11 de janeiro de 2015

5 razões para ler: Como ter uma vida normal sendo louca

Hoje eu venho, com toda dignidade possível (o que não é muito), dar a minha cara à tapa e dizer que eu errei. Eu errei ao julgar um livro pela capa – que nem era feia, propriamente, mas não me apetecia. Eu notei esse livro em tantas estantes, virtualmente, e até vi uma amiga falar bem dele em um vídeo no Youtube, mas ainda assim não havia me animado a lê-lo. Achei que ia ser chato. E quem precisa de coisas chatas na vida? Daí, em um dia muito louco, fui na Livraria Cultura (que fica pertinho do meu trabalho e leva boa parte do meu salário consigo) e arrabanhei um exemplar desse livro só porque eu tava afim. Eu faço muito essas coisas em relação a livros, coisas que eu não sei explicar o porquê depois.

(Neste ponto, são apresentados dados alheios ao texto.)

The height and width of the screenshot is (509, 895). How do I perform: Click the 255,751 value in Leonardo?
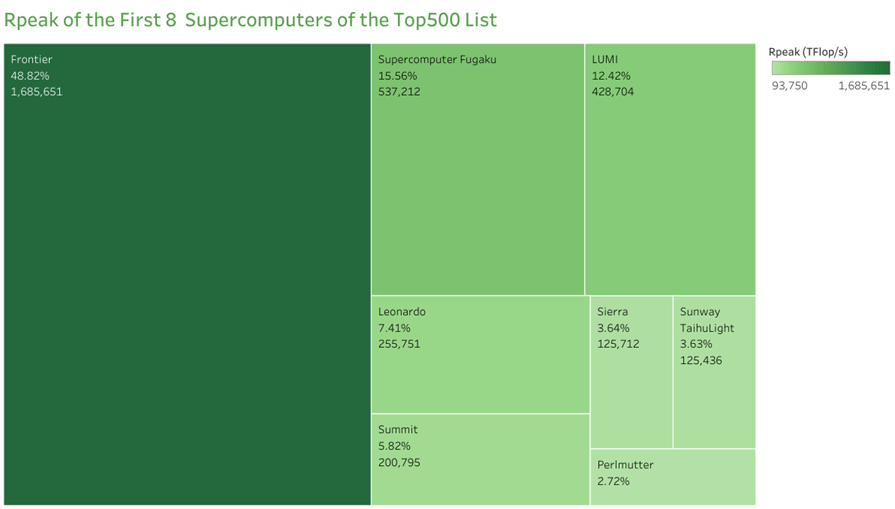click(400, 344)
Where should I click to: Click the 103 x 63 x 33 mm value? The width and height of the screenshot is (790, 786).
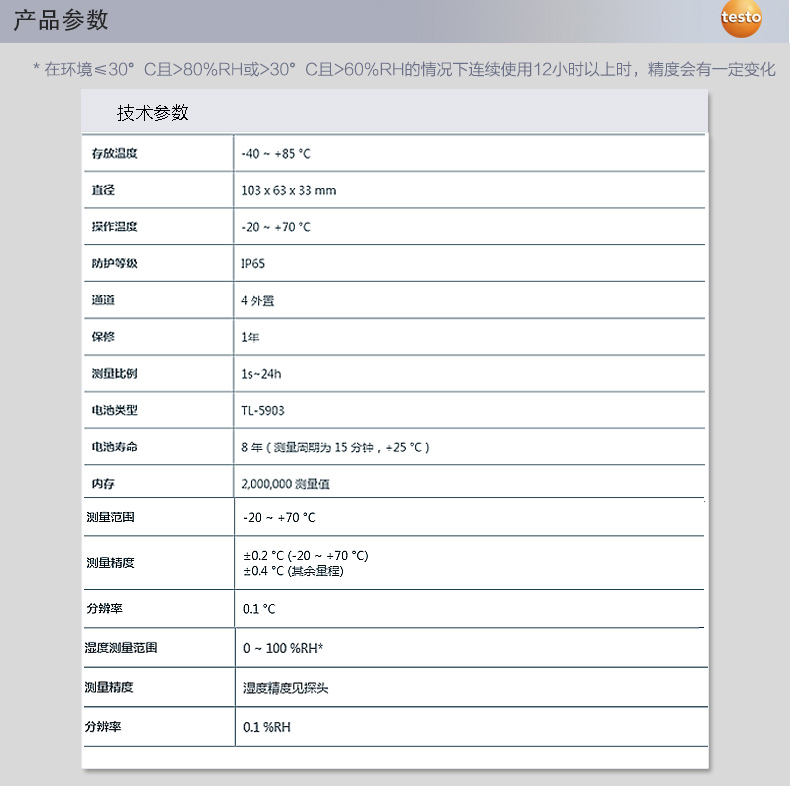tap(289, 190)
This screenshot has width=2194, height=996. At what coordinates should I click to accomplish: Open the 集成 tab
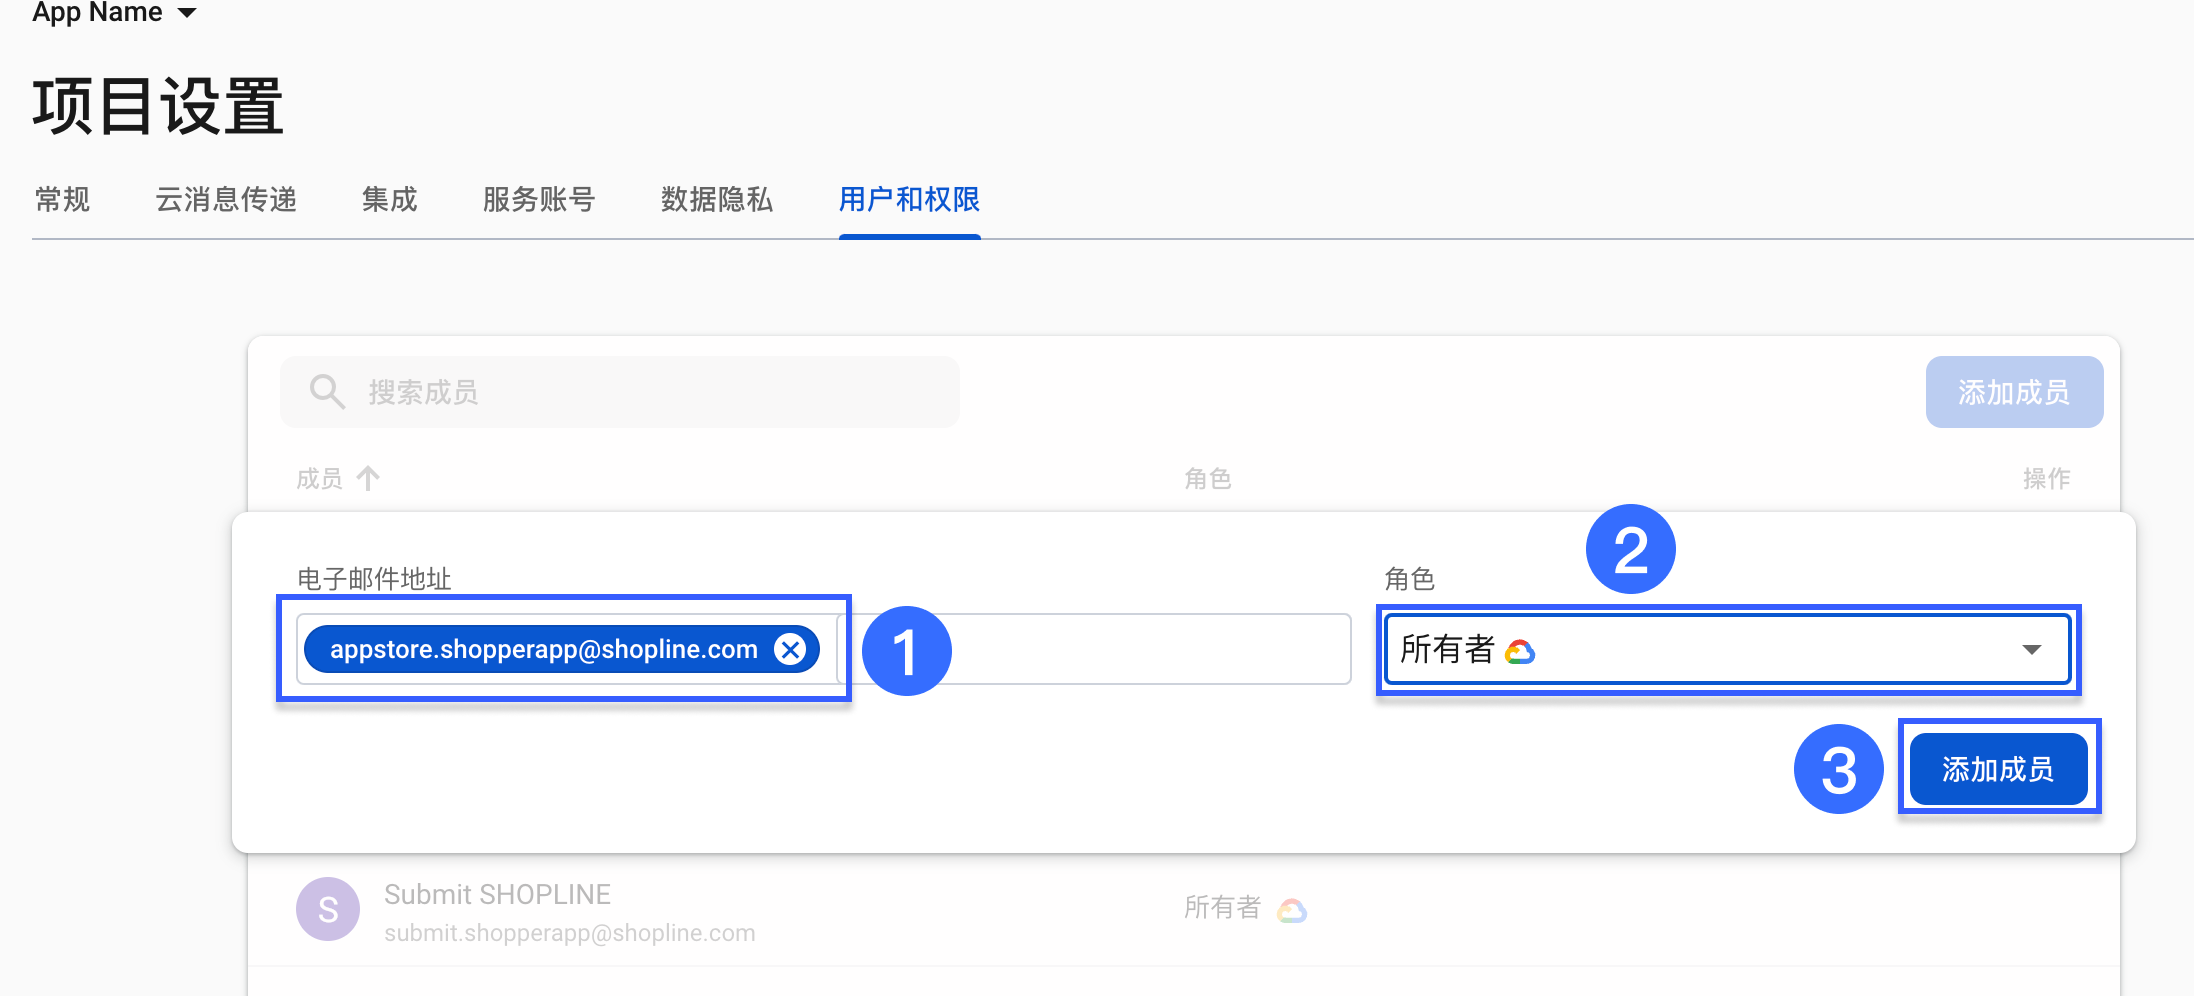tap(389, 200)
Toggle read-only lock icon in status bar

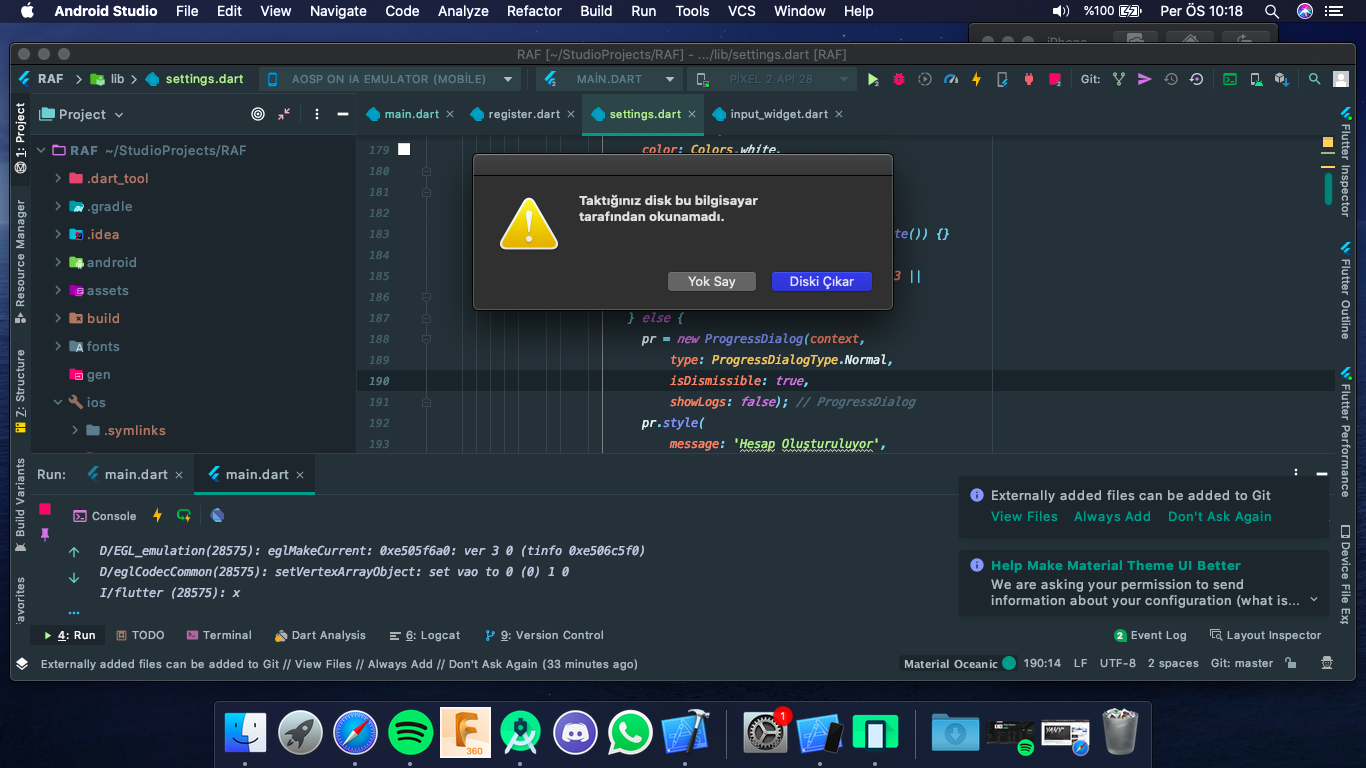coord(1291,663)
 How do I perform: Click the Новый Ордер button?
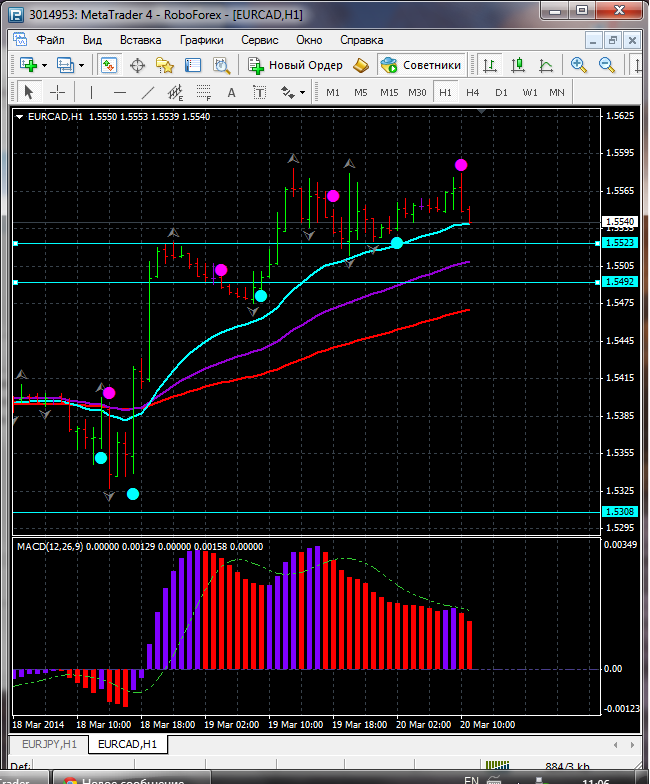(295, 65)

Mas acho que o que importa é: o livro é sensacional, foi uma leitura maravilhosa E eu vim trazer hoje 5 razões para pelas quais você está perdendo tempo ao não ter esse livro na sua vida:

  1. Ele é em forma de manual. Eu não sei vocês, mas eu tenho uma predileção especial por livros que vêm em formatos diferentes dos habituais. Diários, e-mails, cartas. E, nesse caso, o livro é uma forma de manual, em hipótese, um livro de autoajuda. Sendo que: não é autoajuda (embora nos ensine a rir mais de nós mesmas) e é extremamente divertido. Os ensinamentos incluem coisas como ‘como ser chique, casar com alguém cafona e ainda ser respeitada na sociedade’ e ‘a vida depois de ser taggeada numa foto feia com muitos likes e comentários’. Pode dizer, você já está rindo só de ler isso.
  2. Ele é extremamente engraçado.  Pegando a deixa do item anterior, quero dizer que Camila Frender e Jana Rosa estão de parabéns, gente! O que eu ri sozinha lendo aquele livro não está no gibi – inclusive, não lembro a última vez que ri tanto lendo um livro. A criatividade daquelas duas para criar métodos para, por exemplo, espantar pessoas no avião é algo sem limites.
  3. Elas são gente como a gente. Uma das razões pelas quais se ri tanto nesse livro é o fator identificação. Elas são, realmente, farinha do mesmo saco que nós somos e as situações pelas quais elas passam (ou pelo menos dão a entender que passam), quase todas nós já passamos. Ler o manual delas é quase como conversar com amigas muito desenroladas (e hilárias).
  4. É uma leitura rápida e simples. Por ser divertido e curtinho (206 páginas, só), é uma leitura ideal pra quando você está de bode literário. Eu li em dois, três dias, mas dava pra ler em um – e olhe que eu sou uma lesma, quando se trata de ler. Pra quem consegue ler um livro de 300 páginas por dia, então, é rapidinho!
  5. Dá pra usar algumas das dicas dele na vida real. A maioria das dicas são obviamente pura piada (não imagino quem vai se dar àquele trabalho todo para parecer cool enquanto só fica em casa vendo BBB), mas alguns dos ensinamentos dá pra levar pra vida mesmo, como as 15 maneiras de avisar que o seu amigo fede. Também tem o como terminar conversas chatas, de a a z, muito prático, muito importante. 😉

E aí, ficaram curiosos para ler? Já leram e concordam ou discordam de mim? Deixem seu comentário!